Benim çocukluk yıllarımda Yunanistan’dan köyümüze turistik amaçla gelerek doğdukları toprakları ziyaret eden Rumlar olmuştur. Rusya’da çalışabildikleri dönemlerde getirdikleri paralarla hem geçimlerini hem de köyün gelişimini sağlamışlardır. Cumhuriyetin ilanı ile Lozan Antlaşması’nın (30 Ocak 1923 tarihinde) eki olarak gerçekleşen mübadele kararıyla Rumların köyümüzü terk etmesi bile köyümüzde yaşanan göçleri durduramamıştır. Mübadele öncesi ve sonrası yapılan göçler neticesi köyümüzde kalan Türk ailelerin (1905 nüfus sayımı) listesi ile yerleşim planı Ek-24 ve Ek-25’te verilmiştir. Osmanlı dönemindeki Türk göçleri özellikle Trabzon, Erzurum ve Zonguldak’a olmuştur. Cumhuriyet döneminde ise bu şehirlere ek olarak İstanbul ve Ankara ilave olmuştur. Burada kalanların cumhuriyet sonrası (1925) nerelerde yaşadığını (Baba evlerinin nerede olduğu) bugün de bilebilmek amacı ile Ek-25’te görebileceğiniz köy yerleşim planını yaptım.

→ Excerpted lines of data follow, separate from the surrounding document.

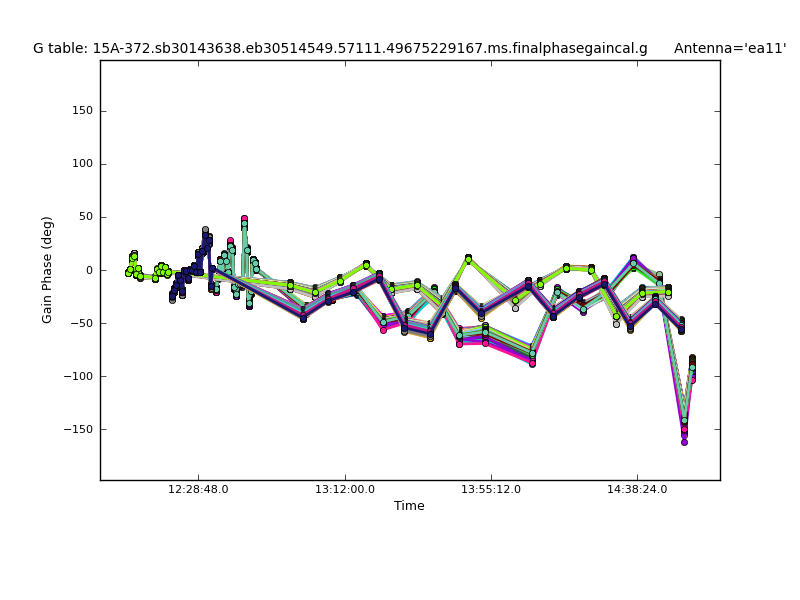Image resolution: width=800 pixels, height=600 pixels.
Task: Select the 'Time' x-axis label
Action: coord(409,506)
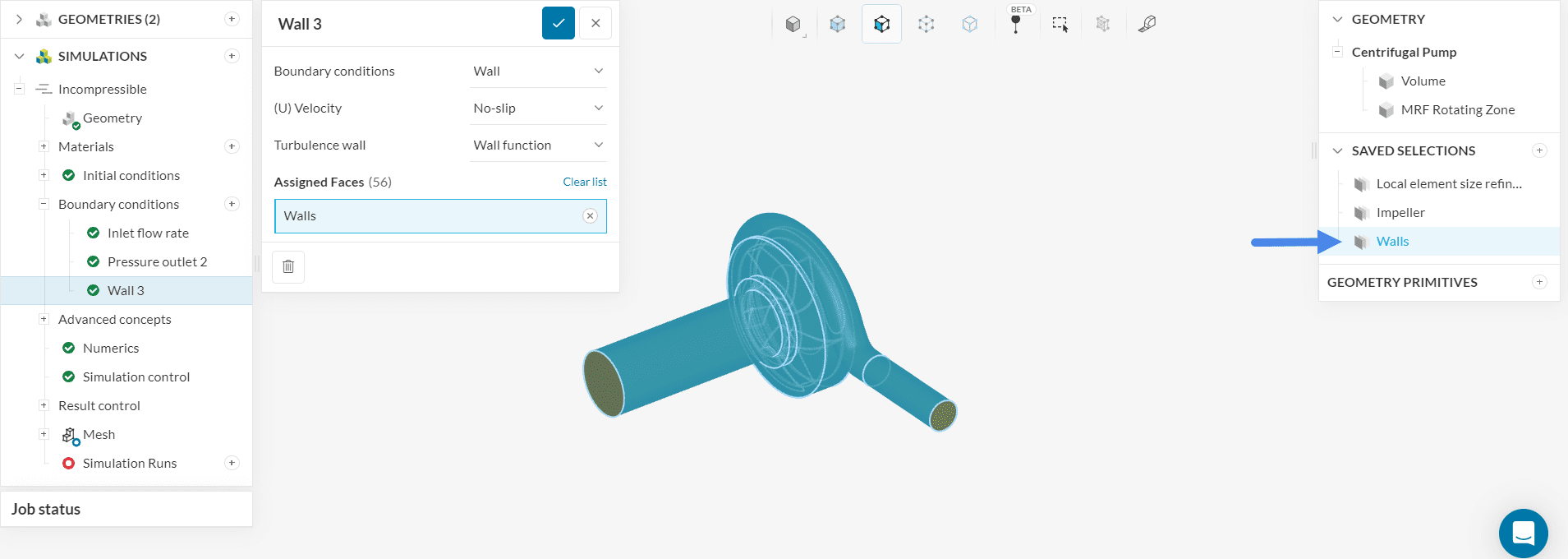
Task: Open the (U) Velocity dropdown
Action: coord(538,109)
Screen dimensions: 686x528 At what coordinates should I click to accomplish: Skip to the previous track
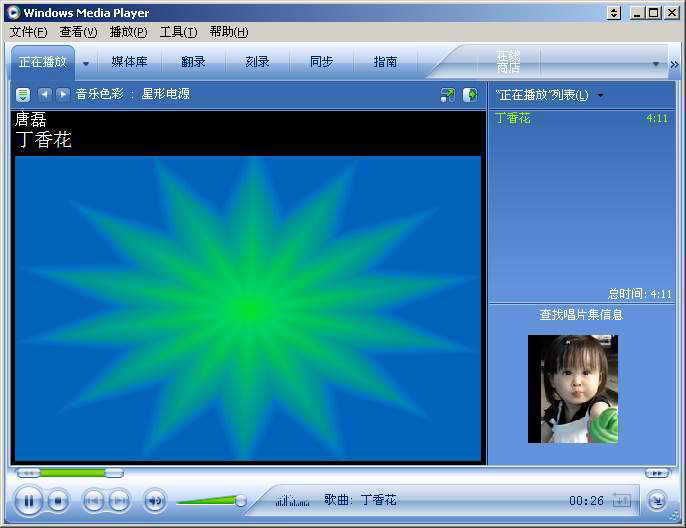click(93, 500)
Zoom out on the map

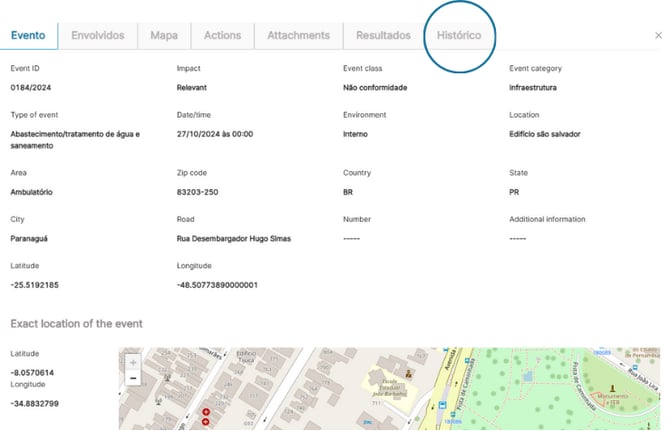click(133, 379)
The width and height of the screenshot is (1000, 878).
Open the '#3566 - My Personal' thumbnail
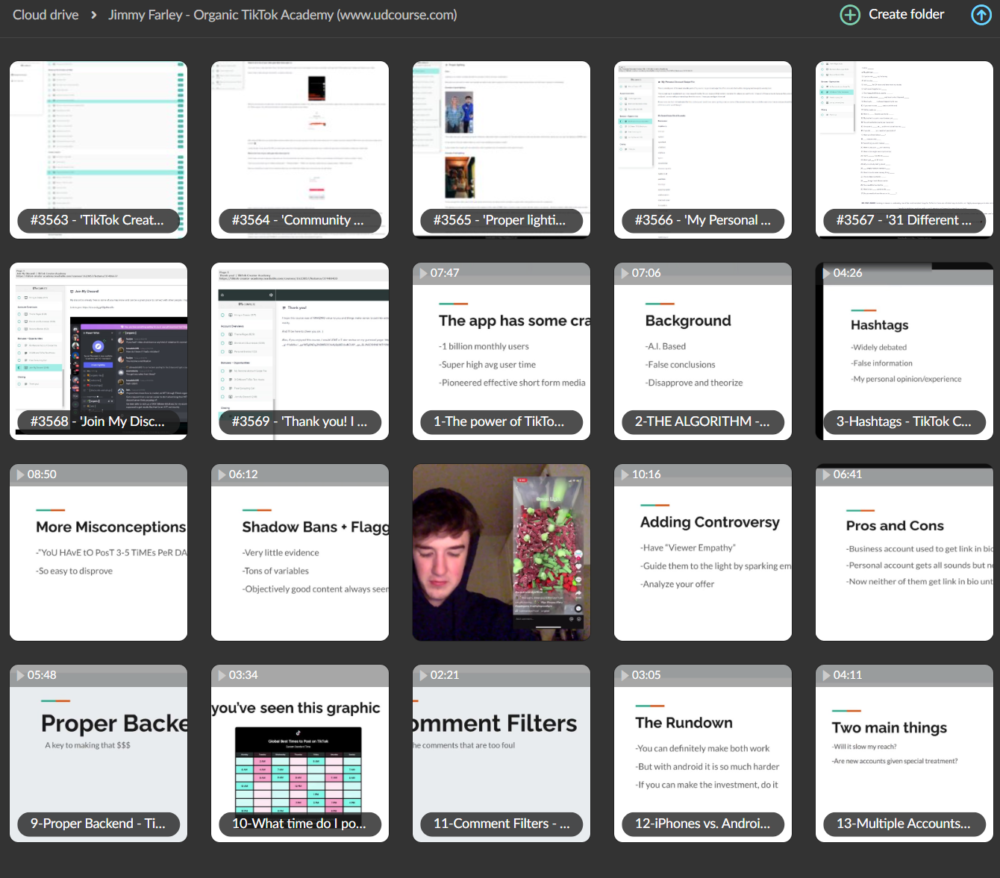(702, 148)
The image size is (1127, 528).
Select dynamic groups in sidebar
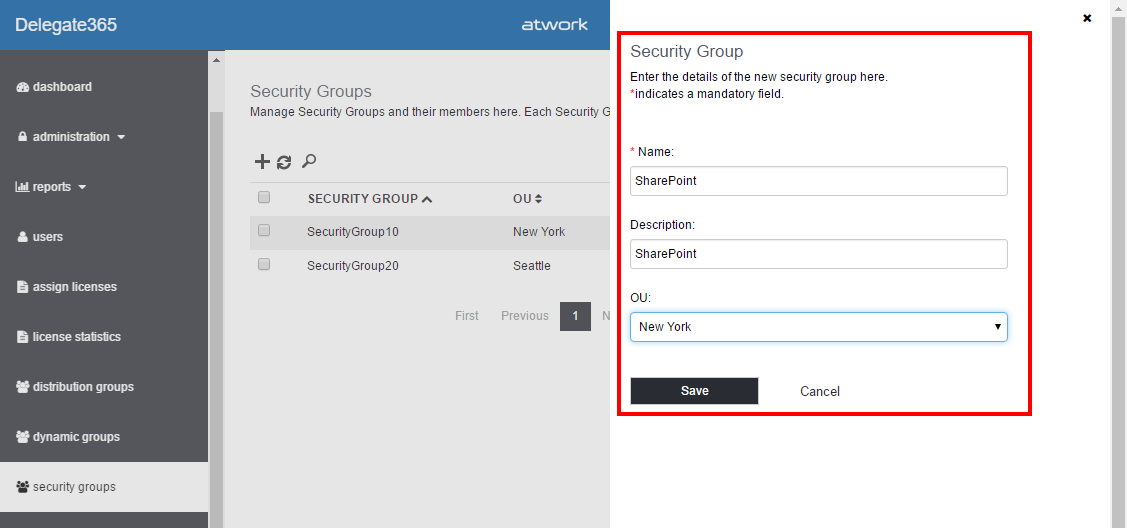tap(75, 437)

Bazı Rum kaynaklardan elde ettiğim bilgilere göre Aşağıköy (Alpullu), Monomatlı, Yerantlı vb. yerlerde de Türkler ve diğer azınlıklar yaşamaktaydı. Bu aileler ve soyağaçları hakkında herhangi bir bilgiye ulaşma imkânımız olmamıştır. Sadece Aşağıköy’de yaşayan Uzunibrahimoğulları hakkında günümüzde de burada oldukları ve gelip gittikleri için bilgi sahibiyiz. Ama gelinini İspele’de dere kenarında, sırtında çalı yüküyle otururken fark etmeyerek gelen sele kaptıran Monomatlı Osman Ağa ve ailesinin akıbetini bilememekteyiz. Gelinin cesedinin ise üç gün sonra Harşit Irmağı’nın kenarında, kumun üzerinde bulunduğu ve Monomatlı’ya defnedildiği yazılmaktadır. 1851-1854 arasında muhtarlık da yapmış olan ve Kürtlü’de ikamet eden Rüzvan Ağa ve ailesi hakkında bir bilgimiz yoktur. Yine Kürtlü’de ikamet eden Kurtoğlu Ali ve ailesi hakkında bir bilgi mevcut değildir. Yerantlı’da oturan Kahraman ve ailesi hakkında ise kısıtlı miktarda bilgi mevcuttur.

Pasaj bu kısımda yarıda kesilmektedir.